Леле на это нечего было сказать. Она замолчала, а со следующего дня начала опекать страшную одноклассницу. У Алены, так звали эту грубую девочку, оказывается, еще и изо рта гнильем воняло, а из носа козюльки зеленые торчали. Еще эта девочка страдала энурезом, и от нее постоянно исходил запах мочи. Если честно, Леле была неприятна Алена. Ей все не нравилось в этой крупной, неповоротливой, дурно пахнущей девчонке, но ведь мама сказала, что Алена вырастет и, может быть, даже станет красивой. А маме Леля очень верила. Но самым главным аргументом в пользу Алены, чтобы начать ее опекать была Аленина мама. Леля всего один раз видела эту маму, и очень удивилась, что это симпатичная и вполне приятная женщина – не то что ее дочь… И эта мама переживает, наверняка, за свою ужасную Алену.
Именно с Алены Леля начала опекать всех униженных и оскорбленных в классе. И уже к концу начальной школы все считали ее не только умной и веселой, но еще и доброй. Несмотря на то, что Леля постоянно общалась и опекала всех, кого в классе не любили, ее саму никто никогда не дразнил и не обижал. Леля чувствовала в самой себе одно – она нормальная. Вот Алена, толстый Сережа, Дима, за которым вечно мамочка бегает – они все ненормальные. Учатся плохо, дружбы у них ни с кем не получается, и вообще какие-то они забитые, зашуганные, закомплексованные, на физкультуре ничего делать не умеют. А вот она, Леля, и умная, и на физкультуре все умеет и красивая. В детстве Леля еще была довольна своей внешностью. Худенькая, шустренькая, с большими глазами. В общем она знала о себе, что она нормальная, что в классе ее все уважают и чувствовала себя уверено. Она защищала всех несчастненьких и гордилась этим.

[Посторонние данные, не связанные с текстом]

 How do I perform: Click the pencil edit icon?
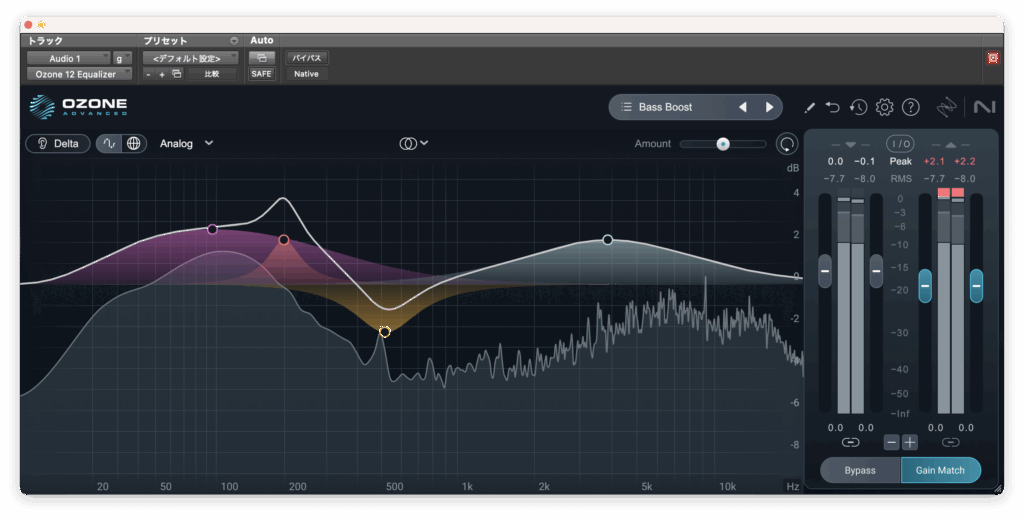point(810,107)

В средних классах ситуация немного изменилась. Нет, она продолжала опекать всех, кто в этом нуждался, но все уже было не так. Во-первых, с приходом подросткового возраста одноклассники стали какими-то другими. Девчонки стали краситься, мальчишки курить. Начались заигрывания, переглядывания. И вот тут Леля поняла, что она не такая какая-то. Краситься ей не хотелось, заигрывать она не умела. Любовь ей казалась чем-то таким высоким, что она никак не могла увязать ее с реальностью.

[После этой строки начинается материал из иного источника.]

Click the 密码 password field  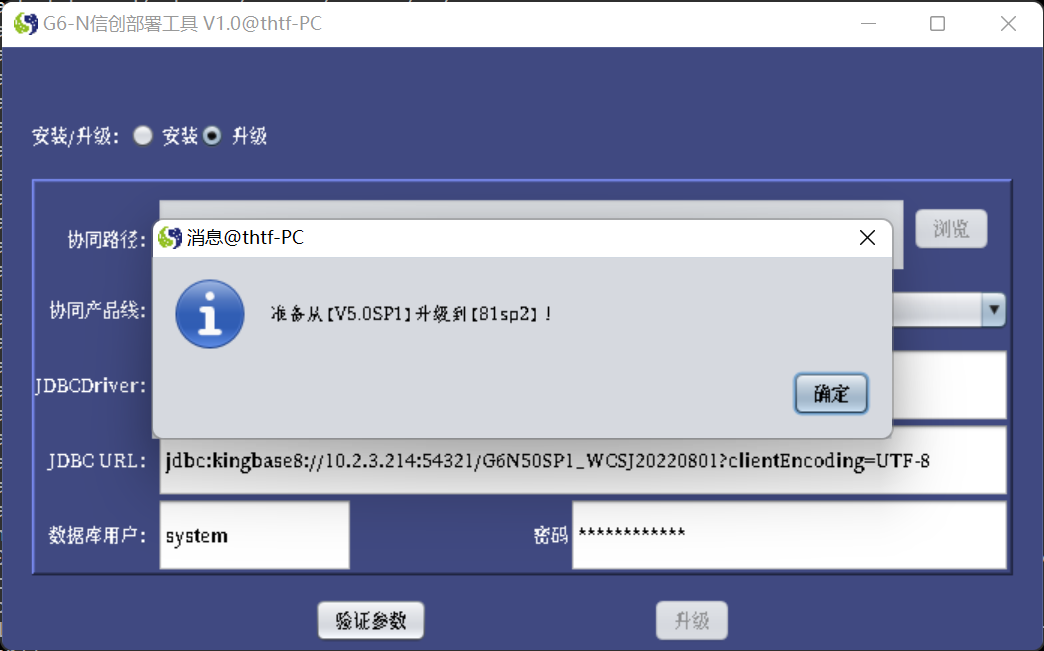point(789,535)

Во-вторых, в тот период в ней произошел какой-то надлом. Отец дома все чаще стал выпивать и скандалить, и для Лели все это было невыносимо. Именно тогда она поняла, что может ненавидеть родителей, и ей от этого становилось страшно. Бывали дни, когда она была совсем беспомощна и не знала, куда ей идти. Дома был ад из воплей и побоев, и она, боясь идти домой, блуждала по улицам города, а ночью сидела в подъезде.